FINRA Case #2011029002401

I’m curious into how the brokerage and bank allowed this to happen in the first place. Details first instead of accusations.

The employee obviously had planned this out in advance, and covered her bases in order to get the money into her account.

I laugh at the people on here trying to blame the employer. The employee made a decision to carry this and proceeded to do so. Many criminals are able to find loopholes to use to their advantage.

My guess is, is that trying to keep up with the Jones’s required a some extra bucks.

People aren’t trying to blame the employer. Just wondering why stop-gate measures weren’t used to prevent this type of pilferage. The institutions I have worked at all had yearly audits for all agents. Also, there was a mandatory 5 day vacation per year the employee had to use. During that time his/her accounts were scrutinized for correctness. It protected the clients, protected us from a fellow employee hacking our client list and accounts, and made us feel like we were working for a professional organization that took their business seriously. If the loopholes were there, it’s the employers fault for not closing them.

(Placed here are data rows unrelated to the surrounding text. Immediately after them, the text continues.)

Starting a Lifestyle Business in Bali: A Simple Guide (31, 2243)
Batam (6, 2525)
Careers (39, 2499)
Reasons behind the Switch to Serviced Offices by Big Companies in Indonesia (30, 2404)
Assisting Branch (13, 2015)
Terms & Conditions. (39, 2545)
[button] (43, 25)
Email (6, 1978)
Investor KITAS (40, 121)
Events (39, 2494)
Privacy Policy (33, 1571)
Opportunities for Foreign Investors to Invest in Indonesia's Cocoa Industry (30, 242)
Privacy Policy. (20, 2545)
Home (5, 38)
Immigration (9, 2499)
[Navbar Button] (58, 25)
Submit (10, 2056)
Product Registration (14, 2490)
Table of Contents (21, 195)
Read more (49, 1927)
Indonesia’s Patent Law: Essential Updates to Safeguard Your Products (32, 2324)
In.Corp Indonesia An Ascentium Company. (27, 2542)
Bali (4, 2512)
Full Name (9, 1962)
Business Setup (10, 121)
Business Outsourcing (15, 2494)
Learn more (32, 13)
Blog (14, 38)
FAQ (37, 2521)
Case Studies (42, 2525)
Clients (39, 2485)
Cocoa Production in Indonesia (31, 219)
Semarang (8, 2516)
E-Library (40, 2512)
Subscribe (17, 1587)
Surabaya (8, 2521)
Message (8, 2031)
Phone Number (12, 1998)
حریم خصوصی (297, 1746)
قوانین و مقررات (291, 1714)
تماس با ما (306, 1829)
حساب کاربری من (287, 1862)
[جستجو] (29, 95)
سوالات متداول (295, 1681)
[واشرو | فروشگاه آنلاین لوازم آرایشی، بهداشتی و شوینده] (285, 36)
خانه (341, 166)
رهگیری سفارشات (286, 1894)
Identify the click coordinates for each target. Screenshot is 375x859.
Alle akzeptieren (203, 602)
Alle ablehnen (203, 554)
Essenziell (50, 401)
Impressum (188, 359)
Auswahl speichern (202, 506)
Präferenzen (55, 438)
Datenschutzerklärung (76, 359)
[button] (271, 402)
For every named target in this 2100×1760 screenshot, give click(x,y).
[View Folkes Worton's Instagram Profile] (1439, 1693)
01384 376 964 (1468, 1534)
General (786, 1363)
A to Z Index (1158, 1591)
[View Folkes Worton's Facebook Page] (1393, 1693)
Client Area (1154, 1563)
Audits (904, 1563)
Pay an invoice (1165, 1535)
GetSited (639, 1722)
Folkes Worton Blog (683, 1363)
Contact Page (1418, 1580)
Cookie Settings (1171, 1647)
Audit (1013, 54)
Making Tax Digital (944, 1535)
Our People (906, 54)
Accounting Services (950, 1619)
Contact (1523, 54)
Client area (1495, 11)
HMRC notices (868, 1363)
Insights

What a bunch of retards. I never said the employer was responsible. I merely made a statement. I have read numerous accounts on here about employees embezzling from financial institutions, businesses, or clients. Guess what? People steal. There aren’t locks on doors to keep people inside. If you feel people should be left to their own honesty, let me leave you with two names just to prove your ignorance. Snowden and Manning. Now explain to me again how it’s not in an employers best interest to monitor their employees.

The employee was a thief. Oversight or not, she still would have done it, in my opinion. No morals on her part, but yet you blame the employer. Heck, I thought I originally read the amount she swindled was close to $500,000. Maybe the employer actually tried to go easy on her.

Just saying, so you think her defense for stealing the money should be the employer did not over see what she was doing? Just not her fault? Could not help herself? in your words” it was lack of employee oversight” The end has to be near!!

“Just” I did read it, and you flat out blamed the employer! How did you not? I have employees and they handle money, I trust them, I have to.
Maybe you should think before you post such foolishness

Globe says money was put into her and her husband’s bank account. You would think that amount would be questioned???

Really??? Its the employers fault? Really?

@Sad – Please reread my post, and stop putting words in my mouth. When I pick up a rifle, I expect it to be empty-but I still check the chamber. Pres. Reagan said, “Trust, but verify”. If you are foolish enough to believe in peoples honesty and integrity, you deserve exactly what you get. And next time, use some common sense before you answer a post.

The proper employer oversight might have prevented this from occurring.

I’m guessing the “proper employer oversight” is what ultimately caught her. I doubt any institution has the manpower to watch over every employee at every given moment. however, any credible financial institution has measures in place to catch this type of fraudulent activity. which is exactly what happened here.